Please give back word for word the lines of the material below between the line containing "You are a GUI" and the line containing "United States (70, 414)", inclusive.

##### RECORDS FOR THIS TASK

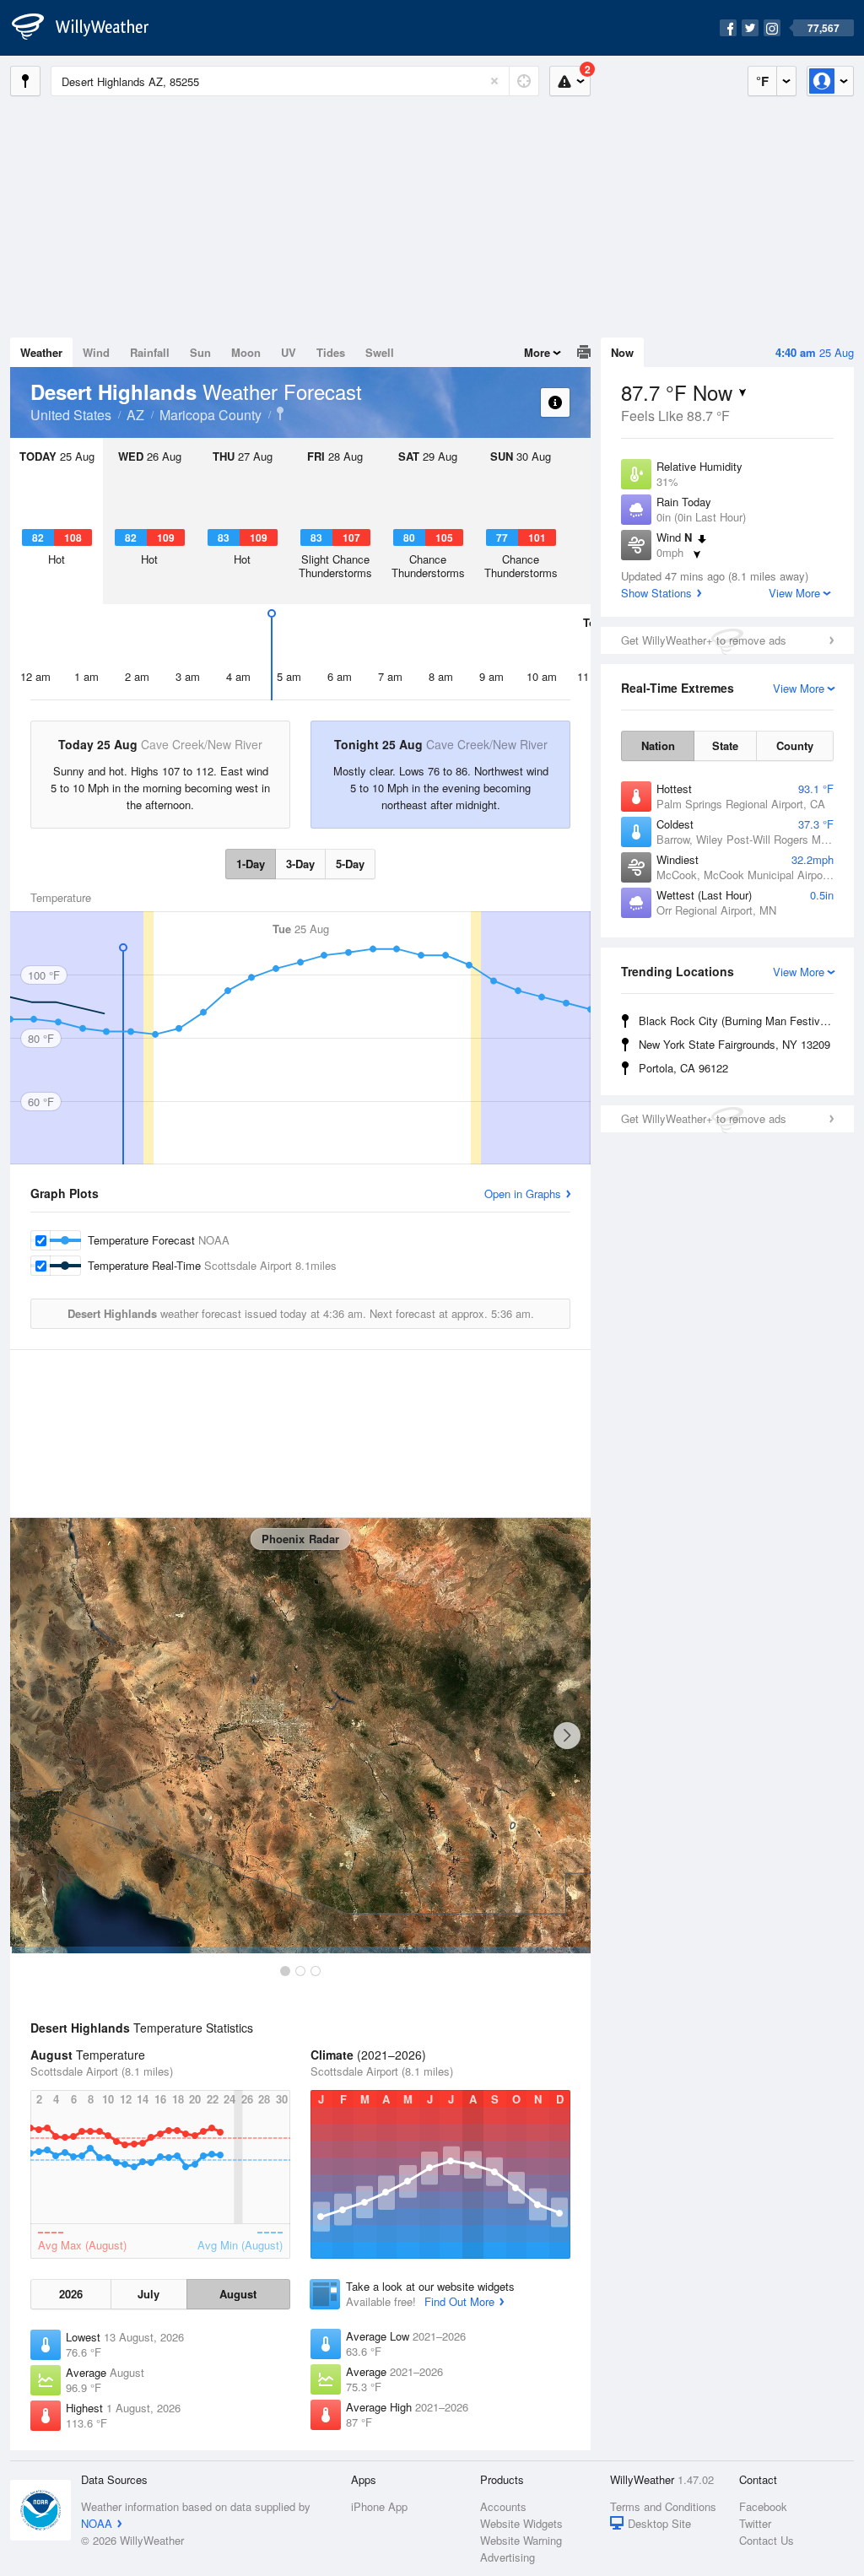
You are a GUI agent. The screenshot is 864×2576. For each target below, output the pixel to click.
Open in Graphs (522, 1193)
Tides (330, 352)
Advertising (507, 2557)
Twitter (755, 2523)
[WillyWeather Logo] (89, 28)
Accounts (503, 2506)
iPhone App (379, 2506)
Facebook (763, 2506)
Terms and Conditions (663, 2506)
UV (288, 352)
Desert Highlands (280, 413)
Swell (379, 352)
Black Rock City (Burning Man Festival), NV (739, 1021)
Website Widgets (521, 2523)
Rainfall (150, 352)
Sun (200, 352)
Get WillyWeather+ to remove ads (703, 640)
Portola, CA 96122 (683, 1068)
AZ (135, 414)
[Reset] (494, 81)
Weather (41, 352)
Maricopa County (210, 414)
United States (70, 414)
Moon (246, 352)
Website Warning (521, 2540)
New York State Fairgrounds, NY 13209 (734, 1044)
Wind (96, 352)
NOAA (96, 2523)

##########
##### RECORDS FOR THIS TASK

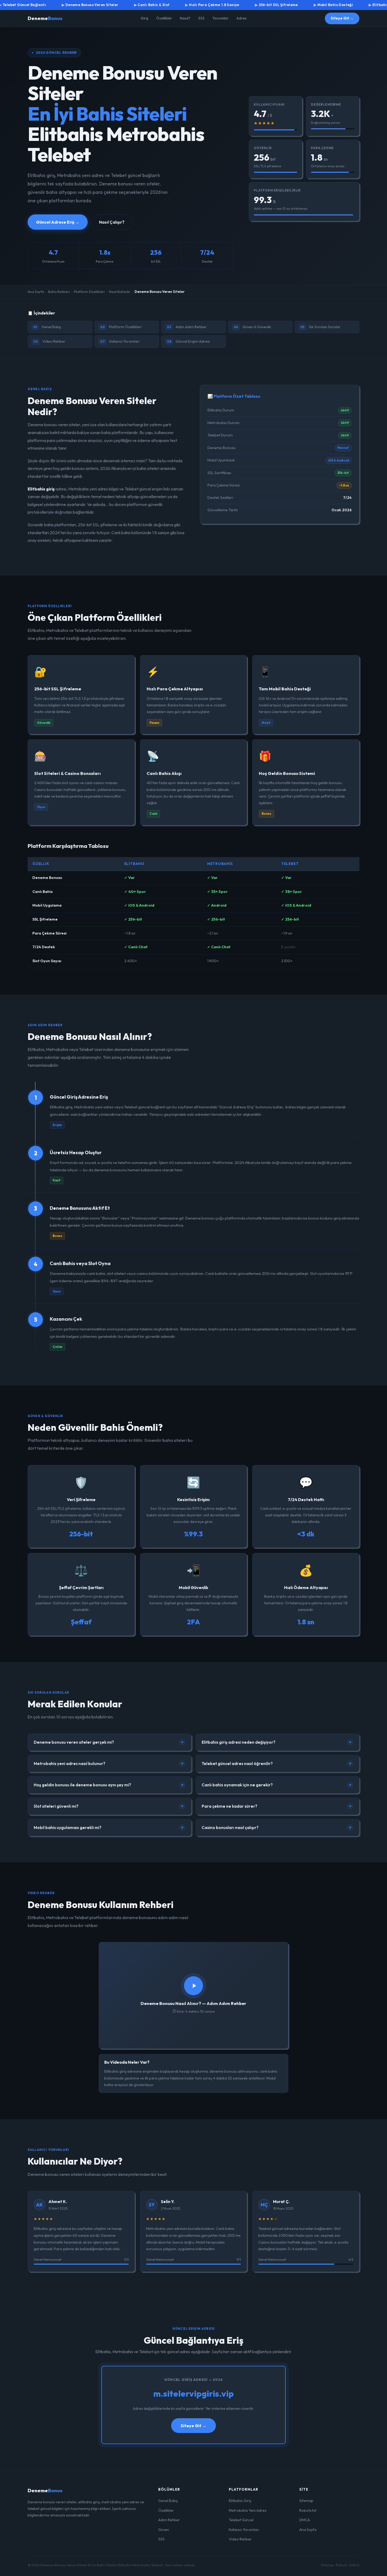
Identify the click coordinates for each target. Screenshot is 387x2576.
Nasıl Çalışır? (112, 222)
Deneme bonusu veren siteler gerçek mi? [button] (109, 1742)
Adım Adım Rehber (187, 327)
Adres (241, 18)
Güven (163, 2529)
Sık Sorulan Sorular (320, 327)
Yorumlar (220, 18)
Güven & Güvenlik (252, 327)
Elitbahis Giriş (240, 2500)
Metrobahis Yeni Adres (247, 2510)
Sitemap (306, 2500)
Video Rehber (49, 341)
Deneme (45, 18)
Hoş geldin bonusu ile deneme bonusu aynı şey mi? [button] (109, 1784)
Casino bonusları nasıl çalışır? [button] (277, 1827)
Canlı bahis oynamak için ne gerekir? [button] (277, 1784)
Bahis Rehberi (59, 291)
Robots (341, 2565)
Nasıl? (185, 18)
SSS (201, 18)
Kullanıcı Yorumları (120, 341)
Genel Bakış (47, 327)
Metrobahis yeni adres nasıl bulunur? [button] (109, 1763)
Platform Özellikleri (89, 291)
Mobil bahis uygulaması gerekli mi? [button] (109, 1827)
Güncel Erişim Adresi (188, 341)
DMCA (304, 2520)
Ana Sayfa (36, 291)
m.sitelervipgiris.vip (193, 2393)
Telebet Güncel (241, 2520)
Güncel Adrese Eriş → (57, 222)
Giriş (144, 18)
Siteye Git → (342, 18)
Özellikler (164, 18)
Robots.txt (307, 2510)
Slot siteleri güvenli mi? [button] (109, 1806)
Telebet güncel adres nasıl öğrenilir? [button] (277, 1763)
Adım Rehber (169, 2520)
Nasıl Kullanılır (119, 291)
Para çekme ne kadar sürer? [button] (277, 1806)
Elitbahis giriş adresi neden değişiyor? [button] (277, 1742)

##########

EXERCISE ANSWER:
You are a GUI agent. The screenshot is 864×2576. For each target below, output the pixel to click.
Open in Graphs (522, 1193)
Tides (330, 352)
Advertising (507, 2557)
Twitter (755, 2523)
[WillyWeather Logo] (89, 28)
Accounts (503, 2506)
iPhone App (379, 2506)
Facebook (763, 2506)
Terms and Conditions (663, 2506)
UV (288, 352)
Desert Highlands (280, 413)
Swell (379, 352)
Black Rock City (Burning Man Festival), NV (739, 1021)
Website Widgets (521, 2523)
Rainfall (150, 352)
Sun (200, 352)
Get WillyWeather+ to remove ads (703, 640)
Portola, CA 96122 (683, 1068)
AZ (135, 414)
[Reset] (494, 81)
Weather (41, 352)
Maricopa County (210, 414)
United States (70, 414)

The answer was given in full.